The word Church comes from the Greek ekklasia, which is an assembly or people of “called-out” people. We know it doesn’t stand for any building; it is stupid to call a building a church. It means called-out people. If people gather under a tree, then that is church. The Bible never uses it as a building; that is why Paul could say the church gathers in your home. Ekklasia—this “assembly of the called-out ones.”

The Sovereign Lord who is Christ, the Son of the living God, to whom the Father has given all judgment, who has all authority in heaven and earth, says with all the power I have, “I will build my church.” I myself, not my angels, not my archangels, not you apostles, not pastors, but I will myself be involved in building my church.

Notice the certainty of the language. And because the Son of God Himself personally builds it—and entrusts its construction to no one else—if he builds something, we can know for sure that it will endure forever!
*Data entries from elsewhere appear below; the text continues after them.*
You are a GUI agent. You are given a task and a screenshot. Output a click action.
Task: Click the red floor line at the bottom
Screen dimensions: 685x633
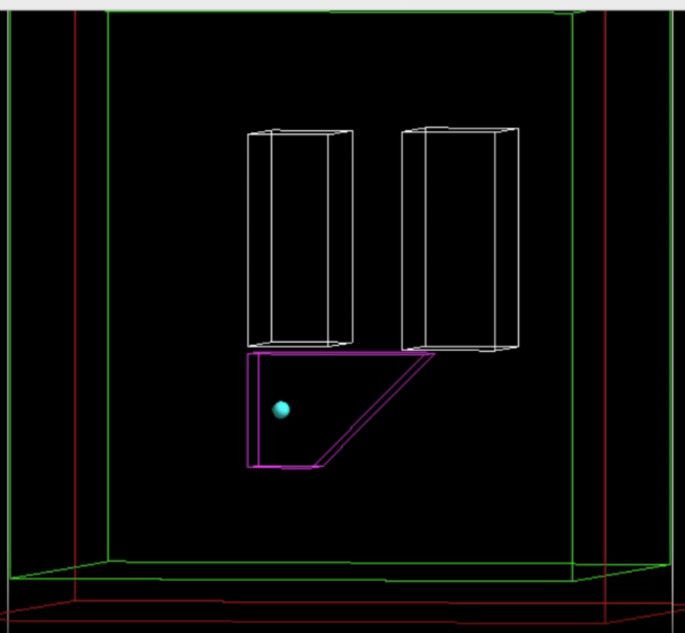tap(340, 602)
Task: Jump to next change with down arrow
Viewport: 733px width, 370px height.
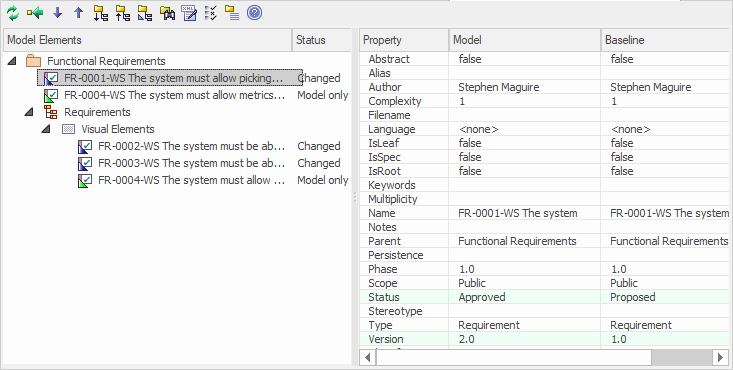Action: tap(57, 13)
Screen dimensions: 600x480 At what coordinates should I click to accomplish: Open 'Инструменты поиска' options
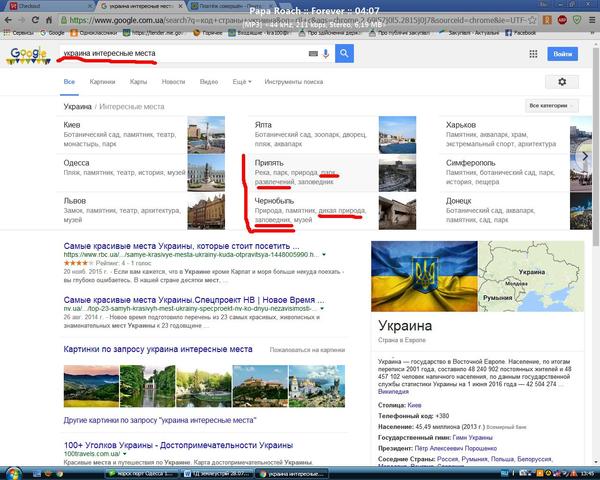pos(295,82)
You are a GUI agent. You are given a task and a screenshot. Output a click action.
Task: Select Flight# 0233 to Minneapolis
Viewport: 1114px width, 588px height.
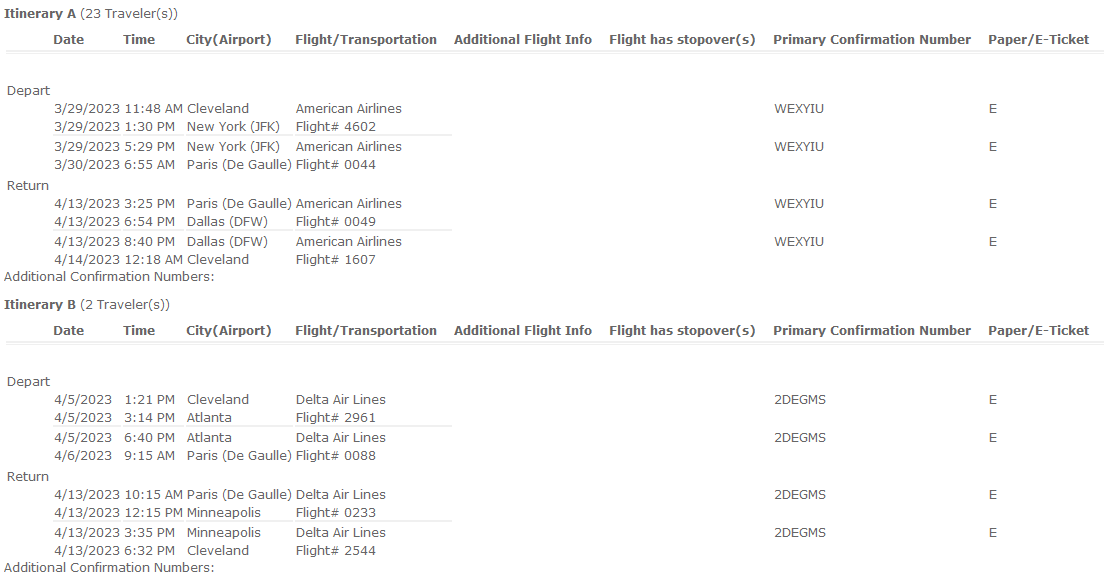pyautogui.click(x=335, y=513)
Notice the intimacy of it. How wonderful He says, “I will build” – not the church, a church, not the great church, but – “my church.” He’s the owner. The church is His personal possession. How intimate… See, I can say my house, my car; it is close to an extent… more, my wife, my children, closer than those. But when I say my body, how intimate that is to me. I can tolerate anything happening to all outside me, but something happens to my body… oh, unbearable. I cannot live without my body. The church is His body. The church is marvelously united to Him more than any union; in fact, it is a mysterious union between the Father and the Son. My church. Oh, we have seen the great truth of eternal union with Christ… We don’t belong to some organization, we belong to an intimate union… The reason nobody can destroy the church is because He has united with Him… “Because I live, you also.”

When someone touches the church, Saul touched it. Acts 9: one kick and blind for 3 days. Why? What did he ask Saul…? “Saul, Saul, why are you persecuting” the church – is that what He said? That’s not what He said. “Why are you persecuting” – what? – “me?” You touch His church, you touch Him. Now, that’s intimacy. It is the apple of my eye, meaning the pupil of the eye in Hebrew. How you feel when someone puts a finger on your pupil, the most sensitive part of the exposed human anatomy? That is how God feels when someone plays around with His church. That is why he says if you cause one of these little ones to stumble, it is better to tie a millstone around your neck and drop you in the middle of the sea. That is why it is very dangerous to play with the church members… like a big don… you touched… our men… you touched us… over your cause… whole family, here third, 4th generation cursed. Old Testament tabernacle: Eli played, “your children no one will live above 20, if he lives he will be a beggar, no education, no skill, or he will be a handicap, always family curse all generations.” If we play with His temple which He purchased with His blood… unspeakable. You touch the church, it is like putting a finger in the eyes of Christ. It’s my church, I gave my life for that church. Acts 20:28, He purchased it with His own blood. He is its architect. He is its builder.

It is the Lord Jesus Christ who builds the church. Do you know Ephesians 1 and Colossians 1 say, “Father raised Christ from the dead, and seated Him at His right hand in the heavenly places, 21 far above all rule and authority and power and dominion, and every name that is named, not only in this age but also in the one to come. 22 And He put all things in subjection under His feet, and gave Him as head over all things to the church, 23 which is His body, the fullness of Him who fills all in all.”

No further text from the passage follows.